Machine translations by Deepl

Cabinet plots digital trawl expeditions

For a few days now, there has been justifiable uproar over two new cabinet plans that have far-reaching implications for privacy. The first is a Minister Leers' plan (CDA) to start drawing up automatic risk profiles of every airline passenger from now on. Before you go on a business trip or holiday, for example, you will then get a green, yellow, orange or red flag after your name. Without your knowledge. Not if surprise party, but because you might be a dangerous terrorist in the eyes of this administration. At Schiphol Airport, you will then hopefully be allowed to walk through the fast gate for people with green flags. If you have a different flag, you will be taken apart, thoroughly checked and questioned and may miss your plane. The bill has not yet been sent to Parliament, but the government is already starting to build the associated central infrastructure (PARDEX). This is how democratic the Netherlands is in 2012.

The second plan comes from State Secretary for Social Affairs De Krom (VVD). In terms of privacy protection, De Krom appears to be just as hard-nosed: his idea is to compile extensive profiles of all benefit recipients from now on, using all possible databases that can be linked to the Municipal Personal Records Database (GBA). Should there be a digital glitch somewhere in your profile, you will immediately appear on the radar of a central control room, a kind of Central Command of benefits. It is then up to you to prove that something is wrong with your profile, otherwise you may lose your benefits.

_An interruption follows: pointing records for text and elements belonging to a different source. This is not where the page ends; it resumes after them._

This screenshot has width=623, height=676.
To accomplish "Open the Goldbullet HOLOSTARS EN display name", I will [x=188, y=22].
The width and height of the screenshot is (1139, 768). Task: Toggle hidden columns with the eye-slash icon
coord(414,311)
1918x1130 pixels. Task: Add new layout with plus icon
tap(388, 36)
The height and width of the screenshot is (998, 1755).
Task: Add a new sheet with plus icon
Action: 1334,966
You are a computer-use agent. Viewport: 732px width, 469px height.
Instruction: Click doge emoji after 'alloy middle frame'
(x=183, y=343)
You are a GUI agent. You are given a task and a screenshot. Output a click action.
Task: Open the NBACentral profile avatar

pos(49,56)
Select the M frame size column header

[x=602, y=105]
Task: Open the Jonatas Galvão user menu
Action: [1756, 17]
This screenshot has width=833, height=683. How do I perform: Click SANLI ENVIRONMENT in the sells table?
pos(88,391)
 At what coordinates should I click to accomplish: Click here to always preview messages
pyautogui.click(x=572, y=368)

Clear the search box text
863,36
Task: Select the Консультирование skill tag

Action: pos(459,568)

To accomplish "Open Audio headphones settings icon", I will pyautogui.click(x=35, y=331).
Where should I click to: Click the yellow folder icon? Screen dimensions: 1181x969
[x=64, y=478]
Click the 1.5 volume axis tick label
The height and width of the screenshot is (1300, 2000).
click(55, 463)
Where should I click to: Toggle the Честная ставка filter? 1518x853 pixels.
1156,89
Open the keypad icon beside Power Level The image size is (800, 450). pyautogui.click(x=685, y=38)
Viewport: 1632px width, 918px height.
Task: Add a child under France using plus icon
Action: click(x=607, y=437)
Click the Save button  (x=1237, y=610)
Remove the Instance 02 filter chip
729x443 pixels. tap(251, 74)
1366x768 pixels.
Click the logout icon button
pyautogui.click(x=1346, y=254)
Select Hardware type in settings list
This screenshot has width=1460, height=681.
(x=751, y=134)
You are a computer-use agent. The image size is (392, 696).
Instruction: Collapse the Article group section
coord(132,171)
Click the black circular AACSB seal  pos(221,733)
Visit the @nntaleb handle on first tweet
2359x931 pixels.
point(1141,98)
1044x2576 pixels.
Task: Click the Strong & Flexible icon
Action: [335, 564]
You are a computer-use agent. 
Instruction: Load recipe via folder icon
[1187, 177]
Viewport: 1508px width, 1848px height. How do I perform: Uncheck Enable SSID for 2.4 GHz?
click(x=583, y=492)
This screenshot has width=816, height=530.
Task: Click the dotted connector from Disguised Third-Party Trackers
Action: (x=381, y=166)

Both proposals revolve around profiling: creating and maintaining detailed risk profiles of ordinary citizens. In an ocean of information 99% from innocent people, Leers and De Krom hope to fish out the 1% (potential) troublemakers. (Recall 'The One Percent Doctrine' by Dick Cheney?) Or in other words, an inversion of the classic principle that the government may only invade your privacy upon reasonable suspicion of a criminal offence. By profiling after all, everyone is treated a priori as a (potential) suspect. The right to privacy thus becomes effectively illusory.

Last night a discussion on this took place on the radio programme Nearby Netherlands (NTR, Radio 5). Besides Privacy First's Vincent Böhre, two experts took part in the conversation: criminologist Marianne van den Anker (formerly alderman for security at Liveable Rotterdam) and Marc Jacobs (author and former police commissioner). The entire discussion can be viewed at HERE listen back (from 17m48s).